What are the lines below, starting at the line containing "Instruction: Click the bit unit cell" and ending at the line containing "Switch to the Contracts tab"? Write them out exactly, ends included, without pictures.

* Task input

########################################

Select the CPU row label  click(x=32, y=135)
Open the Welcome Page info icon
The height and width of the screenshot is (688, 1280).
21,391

########################################

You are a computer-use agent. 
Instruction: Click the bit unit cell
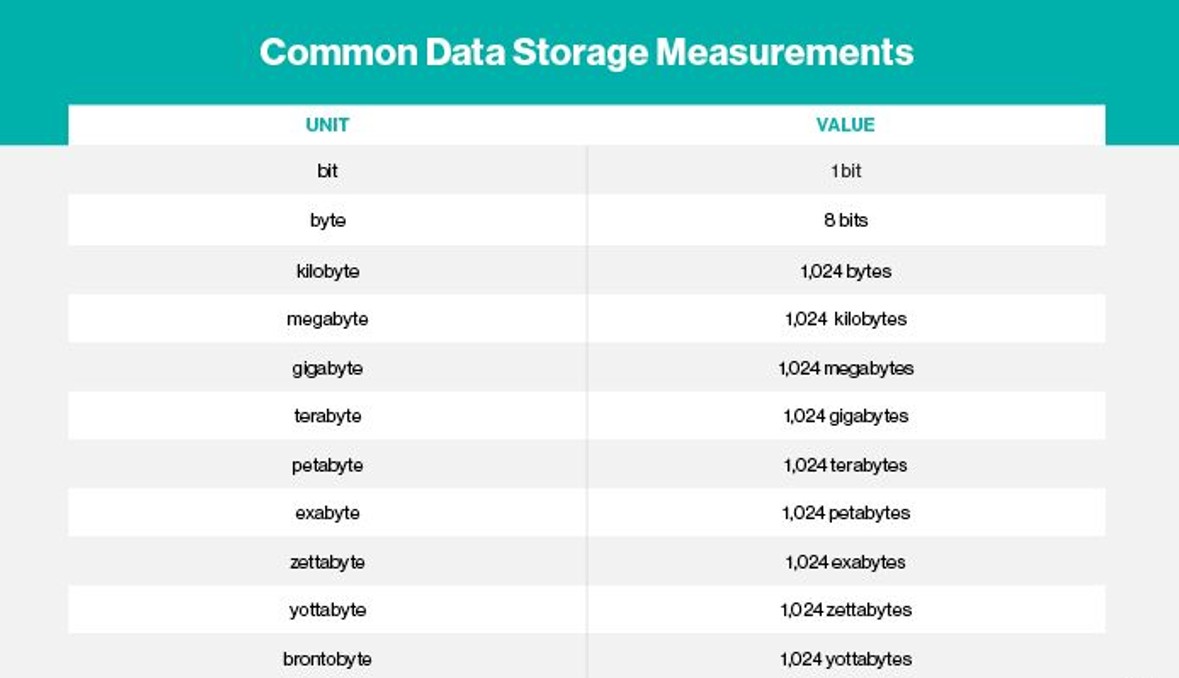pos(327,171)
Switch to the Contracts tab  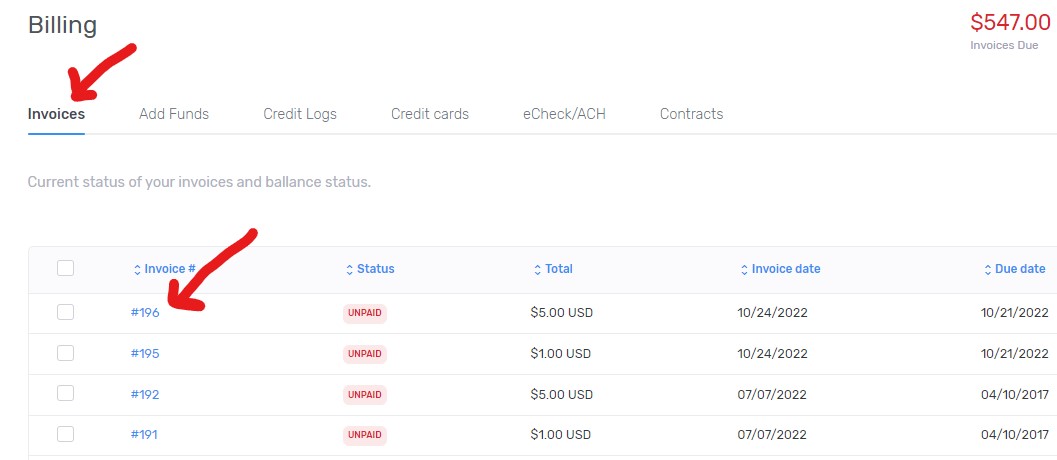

########################################

* Reply
Instruction: Click the bit unit cell
pos(327,171)
Switch to the Contracts tab  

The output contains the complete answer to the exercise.